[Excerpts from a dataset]
........

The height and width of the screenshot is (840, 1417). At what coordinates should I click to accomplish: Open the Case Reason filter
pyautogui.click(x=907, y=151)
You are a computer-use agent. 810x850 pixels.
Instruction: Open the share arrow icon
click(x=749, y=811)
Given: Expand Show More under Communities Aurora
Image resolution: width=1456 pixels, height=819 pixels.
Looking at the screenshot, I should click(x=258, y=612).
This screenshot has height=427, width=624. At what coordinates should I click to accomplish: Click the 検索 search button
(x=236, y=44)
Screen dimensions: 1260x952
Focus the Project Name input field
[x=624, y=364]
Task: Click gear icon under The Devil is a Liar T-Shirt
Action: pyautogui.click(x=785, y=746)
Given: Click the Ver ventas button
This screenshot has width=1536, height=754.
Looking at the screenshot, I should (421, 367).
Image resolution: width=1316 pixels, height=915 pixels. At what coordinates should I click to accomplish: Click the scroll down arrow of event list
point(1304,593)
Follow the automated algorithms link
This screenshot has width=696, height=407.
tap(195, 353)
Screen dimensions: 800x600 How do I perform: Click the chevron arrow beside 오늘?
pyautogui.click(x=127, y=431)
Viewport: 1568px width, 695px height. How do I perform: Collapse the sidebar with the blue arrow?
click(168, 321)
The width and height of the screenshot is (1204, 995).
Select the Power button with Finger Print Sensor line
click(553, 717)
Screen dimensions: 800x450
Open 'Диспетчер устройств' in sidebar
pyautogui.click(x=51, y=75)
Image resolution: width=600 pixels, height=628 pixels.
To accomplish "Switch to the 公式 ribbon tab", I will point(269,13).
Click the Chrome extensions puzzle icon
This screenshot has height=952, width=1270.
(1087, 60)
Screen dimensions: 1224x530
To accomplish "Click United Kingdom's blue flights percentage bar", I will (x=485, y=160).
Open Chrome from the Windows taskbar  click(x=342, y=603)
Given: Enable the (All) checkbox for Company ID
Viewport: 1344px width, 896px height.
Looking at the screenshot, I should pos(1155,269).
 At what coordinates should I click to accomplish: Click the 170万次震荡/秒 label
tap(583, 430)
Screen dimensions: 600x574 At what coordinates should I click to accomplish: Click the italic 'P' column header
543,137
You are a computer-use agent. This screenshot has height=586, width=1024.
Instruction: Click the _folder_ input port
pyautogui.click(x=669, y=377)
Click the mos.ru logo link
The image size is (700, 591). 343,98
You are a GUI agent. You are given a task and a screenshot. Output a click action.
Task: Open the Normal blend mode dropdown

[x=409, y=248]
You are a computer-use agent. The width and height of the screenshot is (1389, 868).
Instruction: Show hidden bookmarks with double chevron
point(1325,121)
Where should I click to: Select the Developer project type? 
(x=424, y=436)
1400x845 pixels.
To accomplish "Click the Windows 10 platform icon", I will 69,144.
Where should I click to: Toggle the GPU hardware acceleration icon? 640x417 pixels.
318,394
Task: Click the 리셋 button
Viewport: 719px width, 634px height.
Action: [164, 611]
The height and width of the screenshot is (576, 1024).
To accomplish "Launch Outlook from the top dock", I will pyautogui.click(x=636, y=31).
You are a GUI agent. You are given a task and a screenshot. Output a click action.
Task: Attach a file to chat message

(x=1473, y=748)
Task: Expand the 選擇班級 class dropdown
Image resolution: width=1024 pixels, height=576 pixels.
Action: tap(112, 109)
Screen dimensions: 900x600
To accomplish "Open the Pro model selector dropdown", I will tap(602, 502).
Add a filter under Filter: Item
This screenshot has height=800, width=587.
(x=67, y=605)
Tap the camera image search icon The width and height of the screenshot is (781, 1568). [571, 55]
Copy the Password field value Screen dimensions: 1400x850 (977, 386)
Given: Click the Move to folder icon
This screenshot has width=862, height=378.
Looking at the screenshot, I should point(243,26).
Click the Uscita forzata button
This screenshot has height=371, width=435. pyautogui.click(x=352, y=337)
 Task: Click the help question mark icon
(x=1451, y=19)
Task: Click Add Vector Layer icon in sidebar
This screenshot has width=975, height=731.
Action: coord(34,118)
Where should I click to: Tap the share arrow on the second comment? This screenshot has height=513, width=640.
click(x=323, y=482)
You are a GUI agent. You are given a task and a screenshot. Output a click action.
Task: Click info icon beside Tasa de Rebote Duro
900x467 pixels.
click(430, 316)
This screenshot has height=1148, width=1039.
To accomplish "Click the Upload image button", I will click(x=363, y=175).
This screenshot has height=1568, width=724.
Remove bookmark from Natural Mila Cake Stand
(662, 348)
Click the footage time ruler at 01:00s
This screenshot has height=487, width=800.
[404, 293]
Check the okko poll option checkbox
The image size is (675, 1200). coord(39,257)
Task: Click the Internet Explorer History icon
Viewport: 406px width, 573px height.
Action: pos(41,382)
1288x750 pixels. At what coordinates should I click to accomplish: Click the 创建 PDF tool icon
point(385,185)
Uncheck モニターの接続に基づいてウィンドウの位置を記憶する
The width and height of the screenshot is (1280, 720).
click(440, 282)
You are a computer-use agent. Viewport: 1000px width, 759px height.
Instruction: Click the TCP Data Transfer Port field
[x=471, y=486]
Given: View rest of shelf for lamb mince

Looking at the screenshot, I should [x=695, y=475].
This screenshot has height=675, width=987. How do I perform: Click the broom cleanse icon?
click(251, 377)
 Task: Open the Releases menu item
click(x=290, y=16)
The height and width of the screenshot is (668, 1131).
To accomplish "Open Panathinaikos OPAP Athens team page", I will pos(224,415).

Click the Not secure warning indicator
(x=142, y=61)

........

Task instructions =
Reproduce each line of the records in which the word "agent" appears.

Result for this exercise =
You are a computer-use agent. 810x850 pixels.
You are a computer-use agent. This screenshot has height=586, width=1024.
You are a GUI agent. You are given a task and a screenshot. Output a click action.
You are a computer-use agent. The width and height of the screenshot is (1389, 868).
You are a GUI agent. You are given a task and a screenshot. Output a click action.
You are a GUI agent. You are given a task and a screenshot. Output a click action.
You are a computer-use agent. Viewport: 1000px width, 759px height.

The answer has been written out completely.